Kutipan Teks
Tadabbur dan tafakkur imaniah di lintas batas bumi. Keluar dari kota yang setiap
hari hanya hiruk-pikuk kendaraan yang berlalu-lalang menuju lembah dan gunung.
Orang menyebutnya Desa Bulu Dua. Di tepi batas di antara dua kabupaten. Barru
dan Soppeng.
Hanya saja
karena konsolidasi yang kurang baik, seluruh peserta tidak berangkat bersamaan.
Dua gelombang. Tepatnya empat gelombang, karena kita terpisah ke dalam satu
mobil bis yang berangkat menjelang jam 17.00 petang. Setelah itu mobil bis
kedua bersamaan dengan 4 motor dengan 5 orang. Dan sebuah mobil panther,
terakhir mobil mewah. Satu jamaah dari ikhwa taddulako. Saya dan wardi bersama
mereka.
Sebenarnya
bersama mobil panther itu kami mulai start. Hanya saja karena salah belok di
tol reformasi, akhirnya kami tersesat. Keluar di jalur pelabuhan. Terpaksa
memutar kembali setelah sekitar 30 menit yang lalu, mobil panther itu telah
mendahului kami.
-----------------
Tidak
banyak kisah yang saya bisa uraikan di perjalanan. Kami hanya banyak istirahat.

Cuplikan Data
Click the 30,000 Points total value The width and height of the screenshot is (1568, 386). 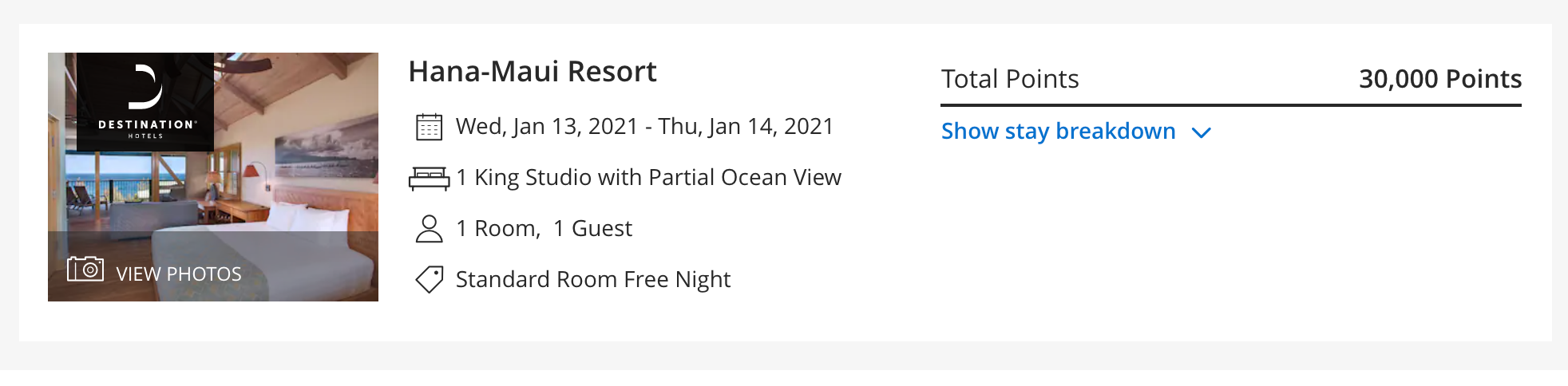click(1439, 79)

Instruksi A
Periksa apakah setiap pernyataan berikut sesuai dengan teks tentang perjalanan ke Desa Bulu Dua. Jawab ya atau tidak untuk masing-masing, lalu kutip kata-kata teks yang menjadi penentunya.
(i) Desa Bulu Dua berada di perbatasan Kabupaten Barru dan Soppeng.
(ii) Semua peserta berangkat bersamaan.
(iii) Rombongan penulis tersesat karena salah belok di tol reformasi.
Instruksi B
Tuliskan bagian berikutnya dari teks tentang perjalanan ke Desa Bulu Dua, dimulai tepat setelah kalimat terakhirnya.

Jawaban Latihan A
(i) Ya: "Di tepi batas di antara dua kabupaten. Barru dan Soppeng."
(ii) Tidak: "seluruh peserta tidak berangkat bersamaan."
(iii) Ya: "karena salah belok di tol reformasi, akhirnya kami tersesat."

Jawaban Latihan B
Sejenak singgah mengisi perut yang sudah keroncongan di Barru. Dan melanjutkan
kembali hingga lewat perbatasan kami baru awas. Ternyata tempatnya tidak begitu
kami ketahui. Tepatnya tidak tahu sama sekali, sementara waktu semakin larut,
memakan detik-detik yang telah berlalu. Kami berada paling belakang. Menyusuri
jalan raya yang sesekali di selingi
kabut. “Wah… daerah ini bagi saya masih asing, saya mungkin baru lewat disini
seumur-umur”, kataku dalam hati. Apalagi tiga orang yang kami temani dari
Universitas Taddulako, Palu. Parahnya, jalan yang kurang bersahabat ditambah
sinyal yang hilang sama sekali membuat kami semakin bertanya-tanya, di mana
sebenarnya tempat perkemahan. Setelah lewat sekitar 10 Km dari perbatasan, jejak
sinyal sudah membaik. Kami langsung menghubungi ketua panitia, Sukandi. “halo…,
assalamu alaikum…”, kataku. “wa alaikum salam warahmatullah… “, balasnya. “Kenapa
kak…??, di mana maki ??”, Tanya sukandi. “Justru saya yang mau Tanya, di mana
tempatnya ?”, aku menimpali. “saya sekarang sudah lewat dari perbatasan Barru-Soppeng,
lewat di daerah berkabut tadi.”, Lanjutku. “Wah… lewat maki itu pale’…. Jauh
maki itu… kembaliki…,” kata sukandi. Ternyata ia berada di belakang kami karena
motor salah seorang ikhwa mengalami kedala. Bannya pecah, kuncinya hilang dan
kehabisan bensin. Peristiwa itu berturut-turut ia alami di Barru. Mereka
berhenti sejenak untuk memperbaiki kendaraannya.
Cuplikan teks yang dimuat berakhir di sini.